Opportunitätsprinzip:
Bei der Verfolgung von Ordnungswidrigkeiten, also auch bei der Verfolgung von Parkverstößen, gilt das sogenannte Opportunitätsprinzip. Die gesetzliche Grundlage für das Opportunitätsprinzip im Ordnungswidrigkeitenrecht ist § 47 des Gesetzes über Ordnungswidrigkeiten (OwiG):

"Die Verfolgung von Ordnungswidrigkeiten liegt im pflichtgemäßen Ermessen der Verfolgungsbehörde. Solange das Verfahren bei ihr anhängig ist, kann sie das Verfahren einstellen."

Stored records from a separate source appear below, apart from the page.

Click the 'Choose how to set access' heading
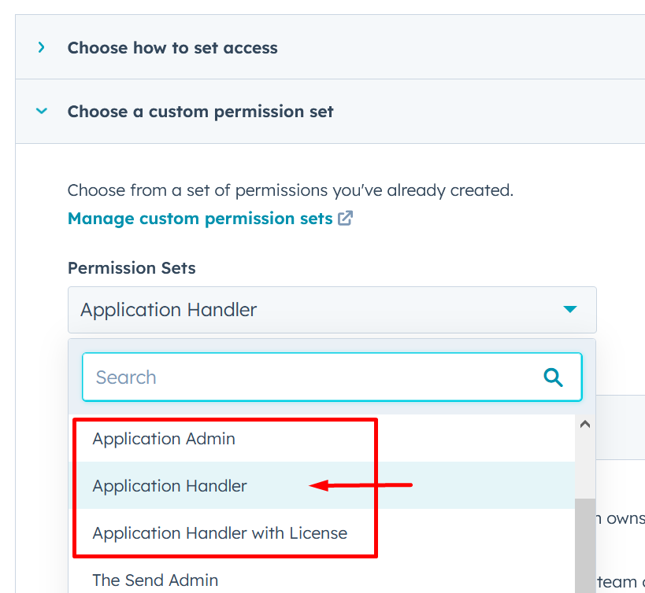 (x=172, y=48)
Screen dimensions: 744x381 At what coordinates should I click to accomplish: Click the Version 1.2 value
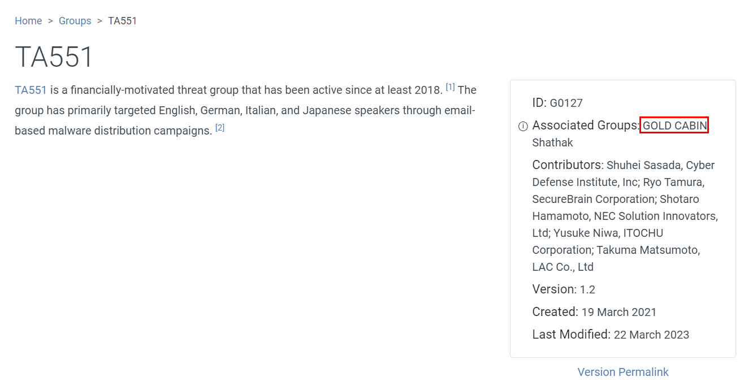point(587,289)
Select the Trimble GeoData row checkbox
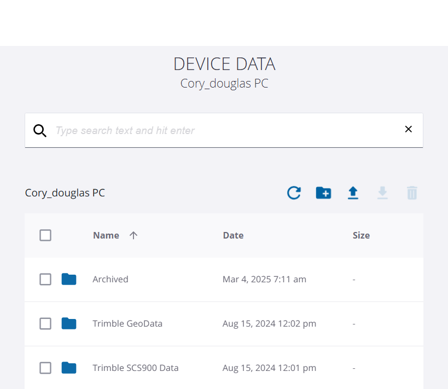This screenshot has width=448, height=389. (x=45, y=323)
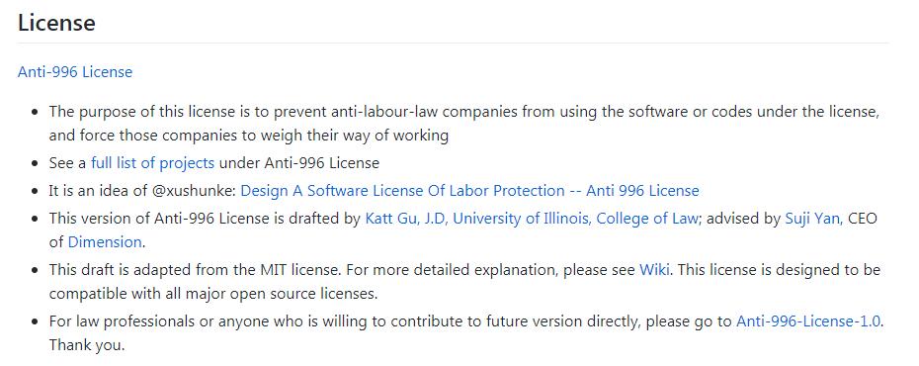Image resolution: width=919 pixels, height=366 pixels.
Task: Open the full list of projects link
Action: tap(152, 163)
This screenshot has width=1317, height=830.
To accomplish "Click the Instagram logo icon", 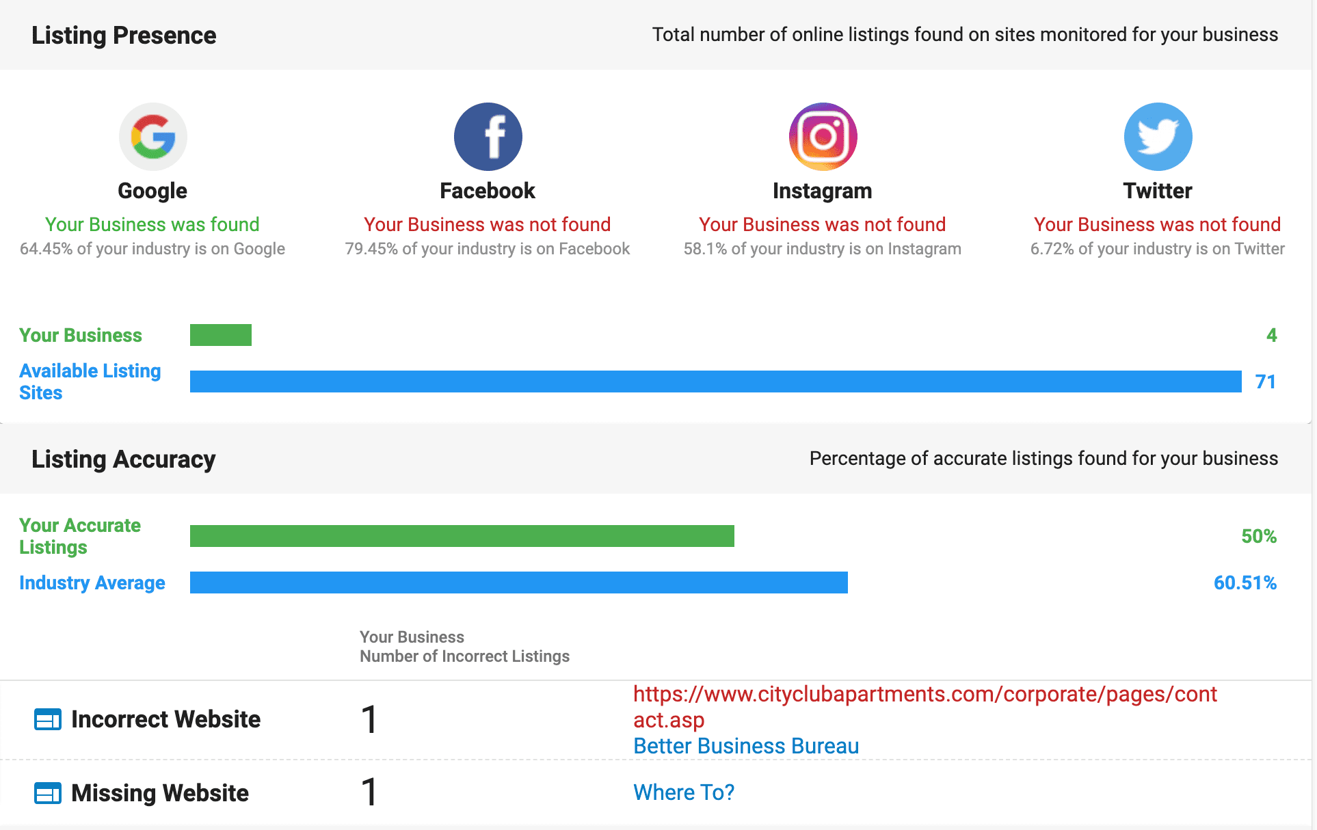I will tap(823, 137).

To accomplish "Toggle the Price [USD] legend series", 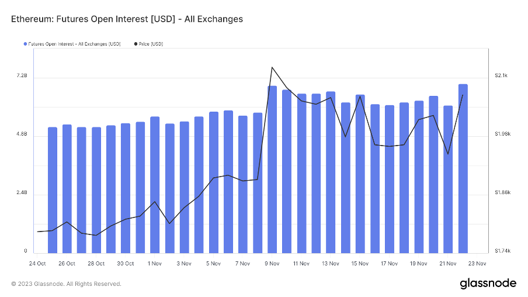I will pos(152,44).
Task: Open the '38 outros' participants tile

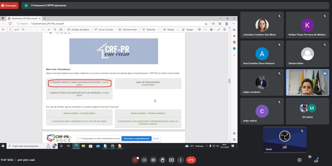Action: click(307, 111)
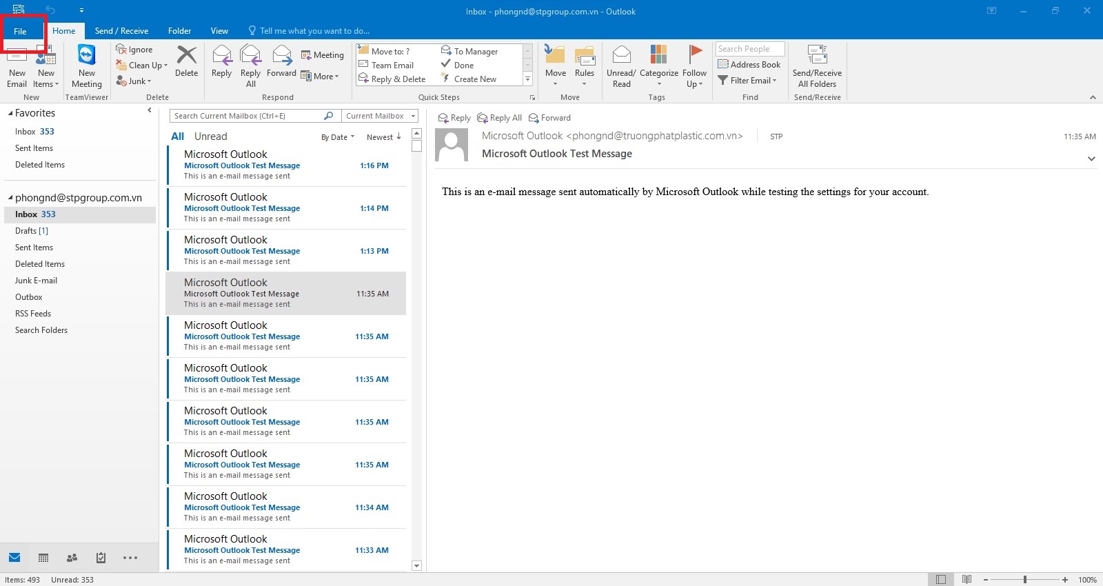
Task: Open TeamViewer New Meeting
Action: click(x=86, y=66)
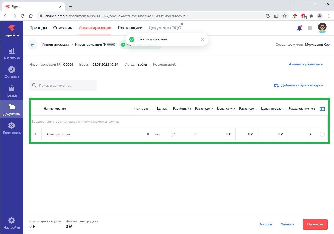Open the help question mark icon
Screen dimensions: 334x234
click(x=310, y=28)
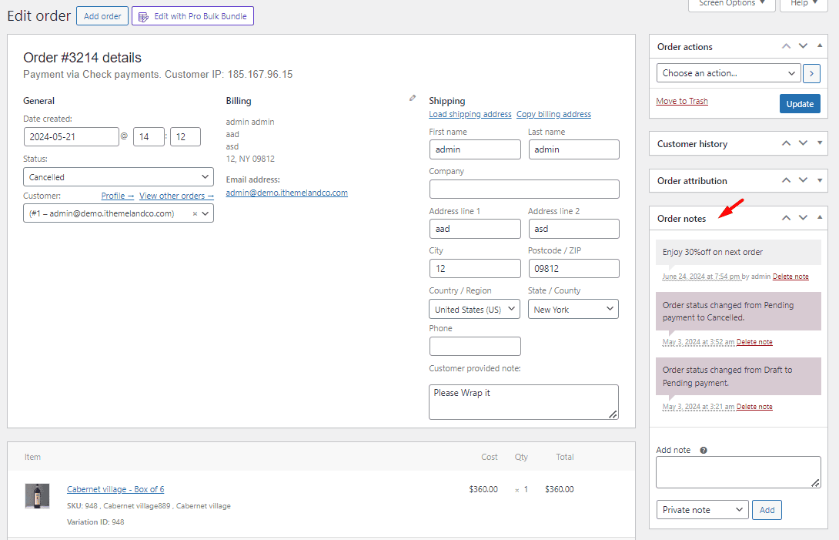
Task: Click the help question mark beside Add note
Action: coord(703,450)
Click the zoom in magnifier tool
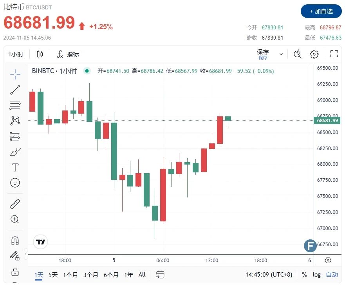Viewport: 345px width, 286px height. pyautogui.click(x=15, y=219)
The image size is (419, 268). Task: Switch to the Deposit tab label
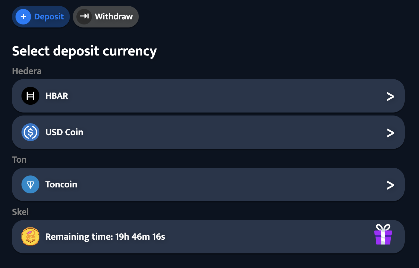[49, 17]
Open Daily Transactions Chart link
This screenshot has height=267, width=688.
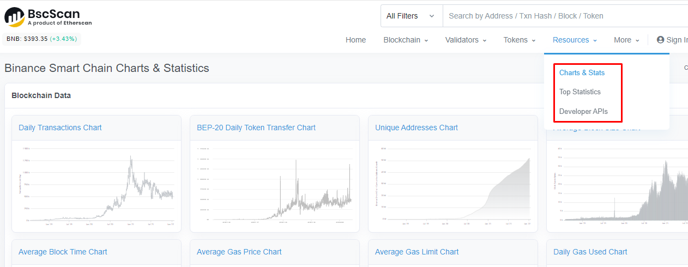[x=60, y=128]
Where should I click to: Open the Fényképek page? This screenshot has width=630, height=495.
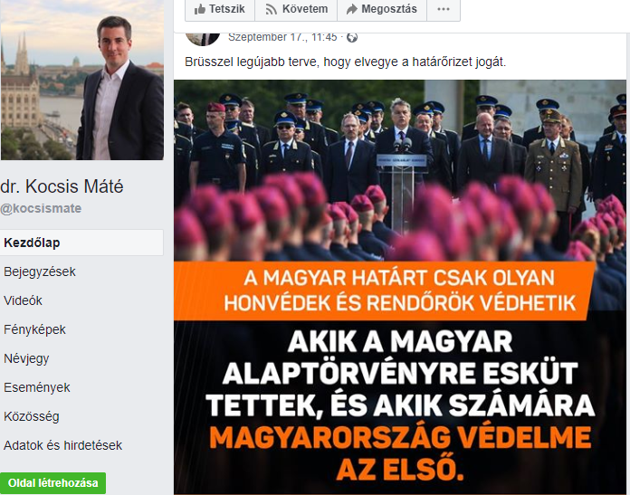[x=34, y=329]
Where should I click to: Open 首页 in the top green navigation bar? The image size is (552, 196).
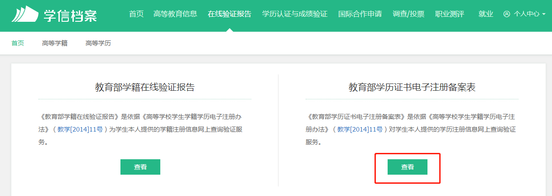136,14
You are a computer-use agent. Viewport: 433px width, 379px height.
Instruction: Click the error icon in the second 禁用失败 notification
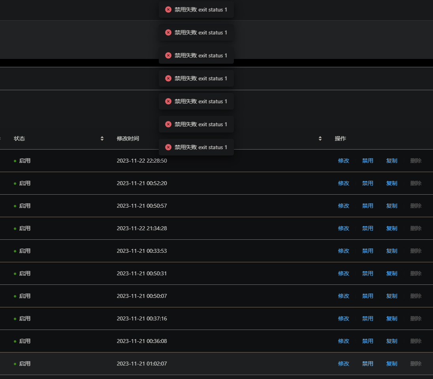pos(168,32)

Im Ordnungswidrigkeitenrecht gilt allerdings trotzdem das Prinzip: Die gesetzwidrige Tat ist zu verfolgen. Dem genügt das unreflektierte Befolgen der Norm, und infolgedessen braucht die Begründung des Bußgeldbescheids (§ 66 Abs. 1 und 2) darüber nichts zu enthalten. Der – bei gegebenen Voraussetzungen – Ahndende verhält sich stets rechtmäßig. Nur die Nicht-Ahndung, als Ausnahme, braucht dann ein zusätzliches Kriterium, das auch anzugeben ist. Die Verfolgungsbehörde kann also, auf Basis der Sach- und Rechtslage von der Verfolgung absehen. Dies muss sie aber im Einzelfall begründen. Eine pauschale Nicht-Verfolgung von bestimmten Ordnungswidrigkeiten wäre nicht pflichtgemäß.